Shifts in labor and mass-production made it more difficult for some to see the dignity of work and the importance of the worker as a person.
"There's a problem in markets when workers are depersonalized," he told CNA. "It takes away in some way the dignity of the worker and makes work into some sort of a monotonous, humdrum thing."
In part as a response to the changes facing the world during the Industrial Revolution, Pope Leo XIII wrote "Rerum Novarum," outlining the Church's teaching on the proper relationships between people, the state, labor and capital. Along with discussing the role of private property, unions, and a worker's duties to their employer, Pope Leo XIII emphasized the importance of an employer's duties to their employees.
The document, Fr. Petri said, aims "to remind people that work still has dignity," as well as to serve as a reminder to all that business should serve the common good.
It also states that while "the state has to be involved in the adjudication of just wages," Fr. Petri said, "there has to be communal support for the person." The Pope emphasizes that institutions like the family, the Church, other institutions along with the state can help provide a living for workers.

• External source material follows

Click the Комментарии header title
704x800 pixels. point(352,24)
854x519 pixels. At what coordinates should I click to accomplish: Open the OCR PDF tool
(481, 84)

"Minimum wage isn't the only thing that can help support families," Fr. Petri said.
While the state has a role in making sure all its citizens receive what they need for a good and virtuous life, "it seems to me that the Church's social justice teaching suggests that this should also work in business," he said.
Fr. Petri pointed to examples of company towns that provided housing, the provision of healthcare or education benefits, or employee-ownership of companies as examples of ways a business could expand its provision for its employees.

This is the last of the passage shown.